Furthermore, depending on the context, words such as “connect” or “coupled to” used in describing a relationship between different elements do not imply that a direct physical connection must be made between these elements. For example, two elements may be connected to each other physically, electronically, logically, or in any other manner, through one or more additional elements.
While at least one exemplary embodiment has been presented in the foregoing detailed description of the invention, it should be appreciated that a vast number of variations exist. It should also be appreciated that the exemplary embodiment or exemplary embodiments are only examples, and are not intended to limit the scope, applicability, or configuration of the invention in any way. Rather, the foregoing detailed description will provide those skilled in the art with a convenient road map for implementing an exemplary embodiment of the invention. It being understood that various changes may be made in the function and arrangement of elements described in an exemplary embodiment without departing from the scope of the invention as set forth in the appended claims.
Claims
1. A system for coupling a shroud to a case associated with a gas turbine engine, comprising:
- the case having a mounting pad;
- the shroud having a surface that faces the case;
- a load spreader having a spreader surface in contact with the surface of the shroud;
- a locator pin coupled to the mounting pad and the load spreader to couple the shroud to the case;
- a load spreader retainer coupled to the load spreader, the load spreader retainer configured to distribute a force to the load spreader; and
- a biasing system coupled about the mounting pad that includes a spring arm configured to apply the force to the load spreader retainer to maintain the spreader surface of the load spreader in contact with the surface of the shroud.
2. The system of claim 1, wherein the shroud defines a first flange and a second flange that extend from the surface of the shroud, the shroud is composed of a ceramic based material and the load spreader is coupled between the first flange and the second flange.

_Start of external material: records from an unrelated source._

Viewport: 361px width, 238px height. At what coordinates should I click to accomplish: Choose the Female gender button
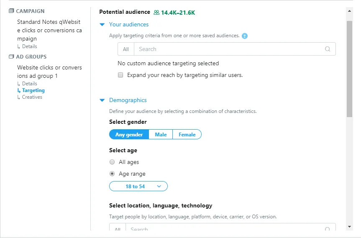tap(187, 134)
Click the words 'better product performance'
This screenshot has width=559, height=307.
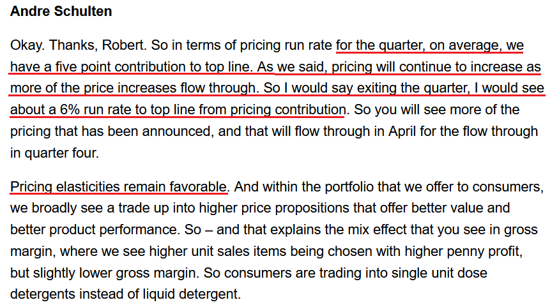point(94,230)
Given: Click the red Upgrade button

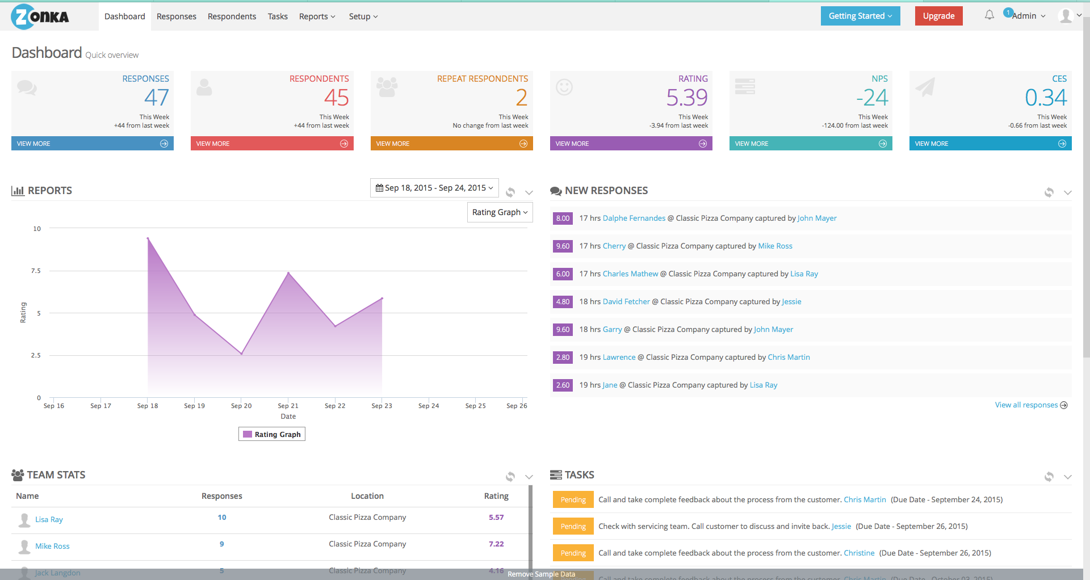Looking at the screenshot, I should pyautogui.click(x=938, y=16).

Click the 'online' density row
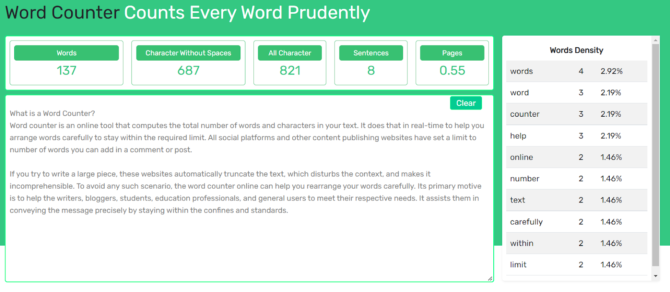click(577, 157)
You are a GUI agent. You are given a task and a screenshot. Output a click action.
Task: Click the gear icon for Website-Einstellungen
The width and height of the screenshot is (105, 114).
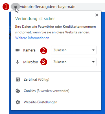click(x=18, y=102)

3. The system of claim 2, further comprising a lock ring coupled to the locator pin, and the mounting pad includes a wall that inhibits a rotation of the lock ring.

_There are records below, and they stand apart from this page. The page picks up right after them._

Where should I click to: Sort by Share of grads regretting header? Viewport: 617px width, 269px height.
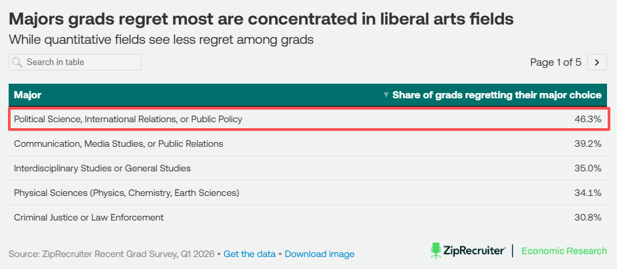497,95
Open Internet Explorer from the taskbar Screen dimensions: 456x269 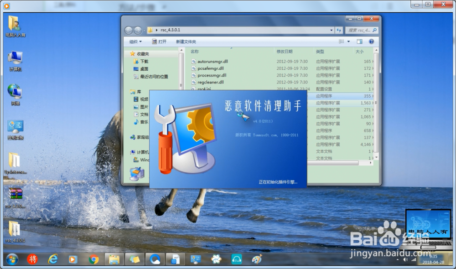coord(53,259)
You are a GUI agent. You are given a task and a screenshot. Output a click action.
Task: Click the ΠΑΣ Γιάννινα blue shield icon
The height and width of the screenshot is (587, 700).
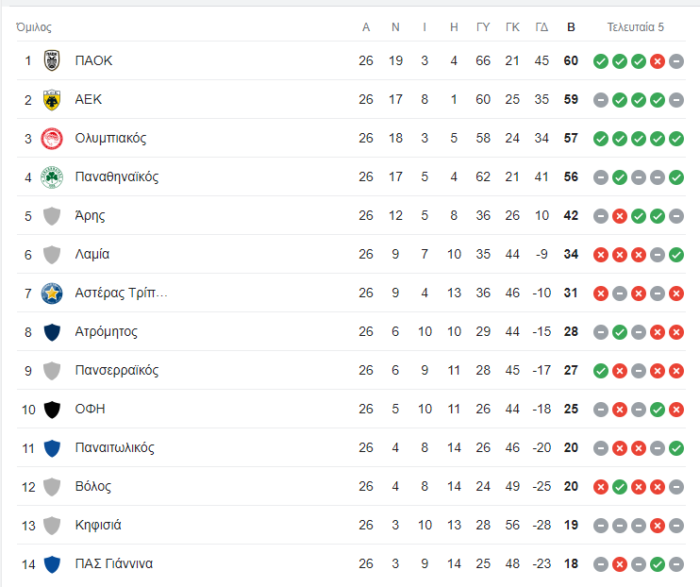(52, 564)
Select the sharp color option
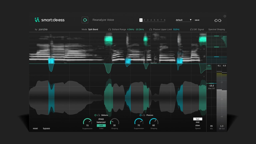The image size is (256, 144). (101, 119)
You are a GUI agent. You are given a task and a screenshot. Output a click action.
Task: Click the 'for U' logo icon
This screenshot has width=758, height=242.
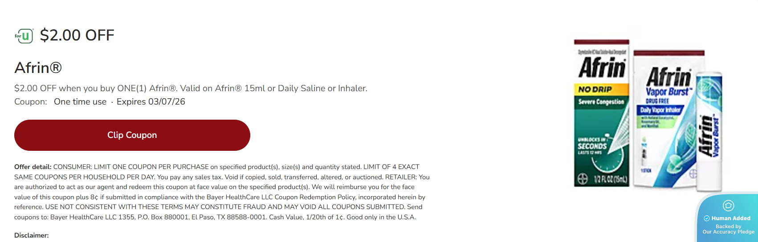coord(24,36)
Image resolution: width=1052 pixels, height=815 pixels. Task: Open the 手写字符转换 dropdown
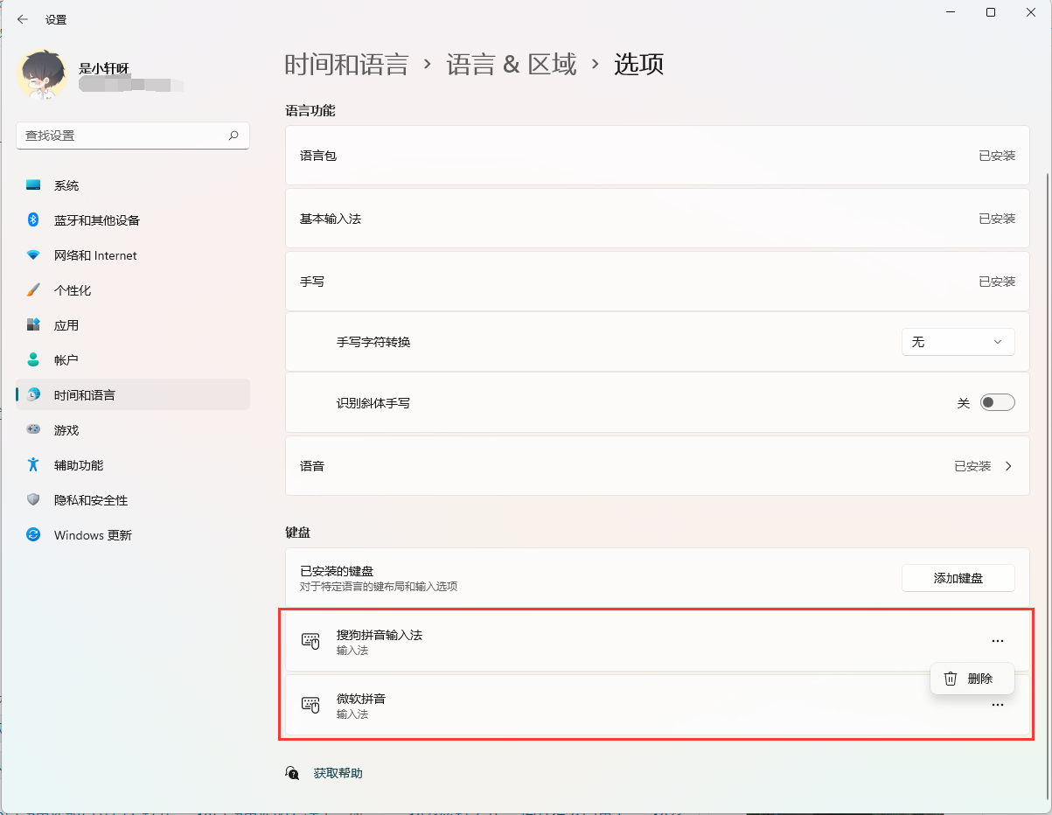click(958, 342)
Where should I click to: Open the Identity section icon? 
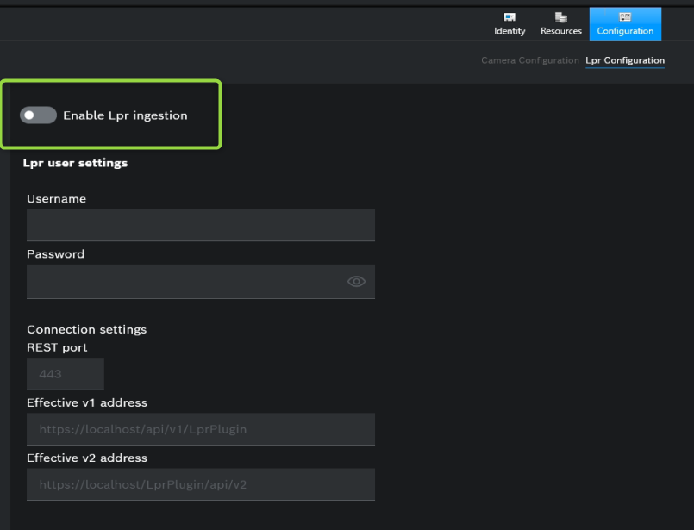[509, 18]

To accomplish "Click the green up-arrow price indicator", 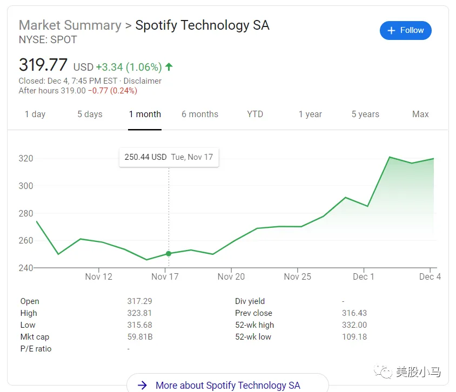I will click(169, 67).
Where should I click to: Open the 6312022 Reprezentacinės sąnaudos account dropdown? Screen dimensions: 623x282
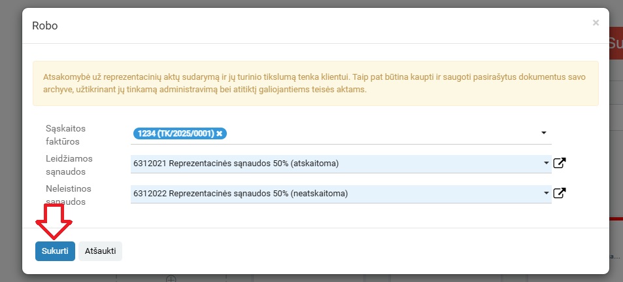click(341, 194)
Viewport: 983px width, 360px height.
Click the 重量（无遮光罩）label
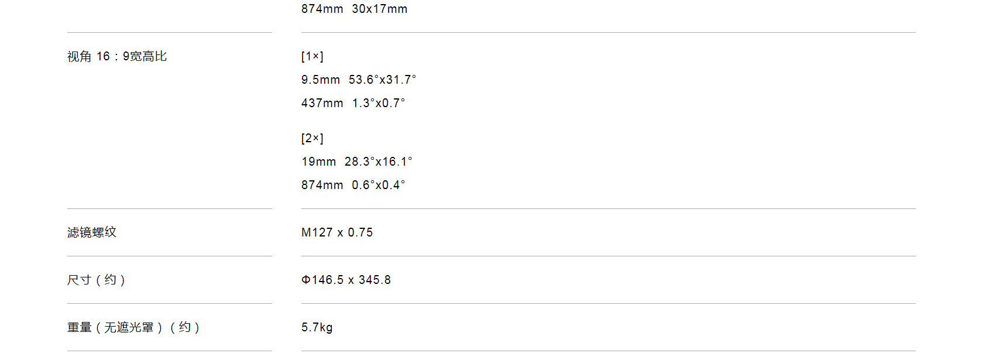(x=115, y=327)
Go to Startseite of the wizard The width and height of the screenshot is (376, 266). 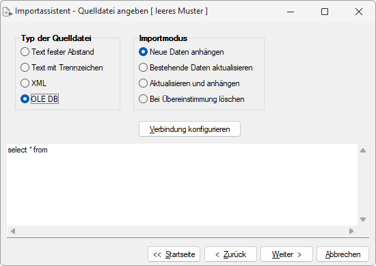coord(174,254)

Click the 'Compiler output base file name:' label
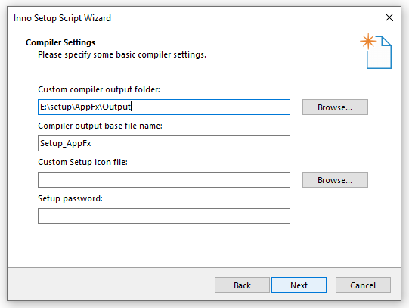pyautogui.click(x=100, y=126)
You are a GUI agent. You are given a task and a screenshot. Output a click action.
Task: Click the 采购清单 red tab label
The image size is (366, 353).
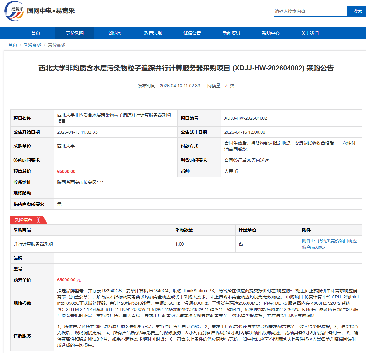[x=23, y=220]
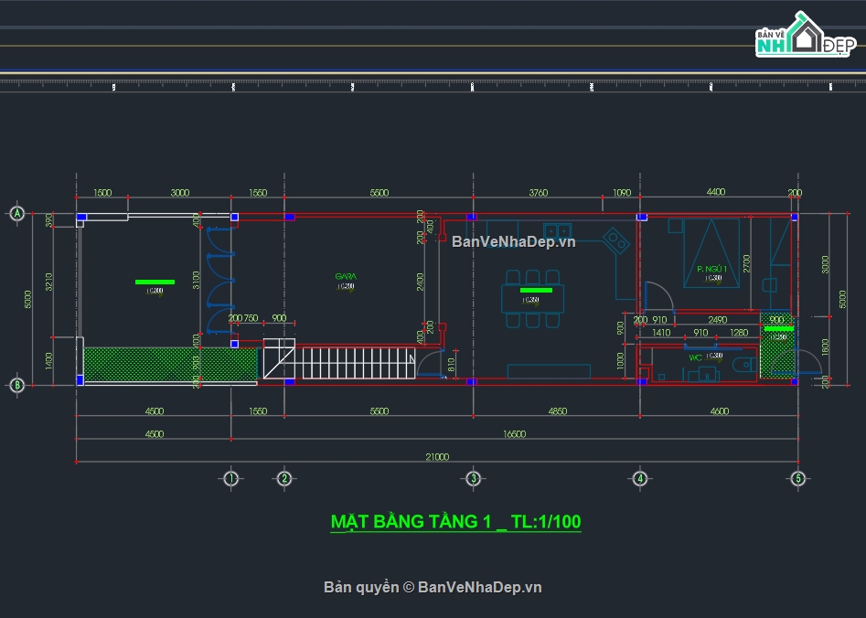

4. The system of claim 3, wherein the biasing system is a biasing member that defines an opening sized to surround the mounting pad, and includes a clip arm that spans the opening and contacts the lock ring.
5. The system of claim 4, wherein the clip arm includes a notch configured to receive a portion of the spring arm.
6. The system of claim 3, wherein the biasing system includes a retainer and an annular biasing member, the retainer is coupled to the lock ring and the annular biasing member includes the spring arm.
7. The system of claim 1, wherein the mounting pad includes a wall that has an extension that extends axially from the wall, and the biasing system is coupled about the mounting pad so as to be at least partially retained by the extension.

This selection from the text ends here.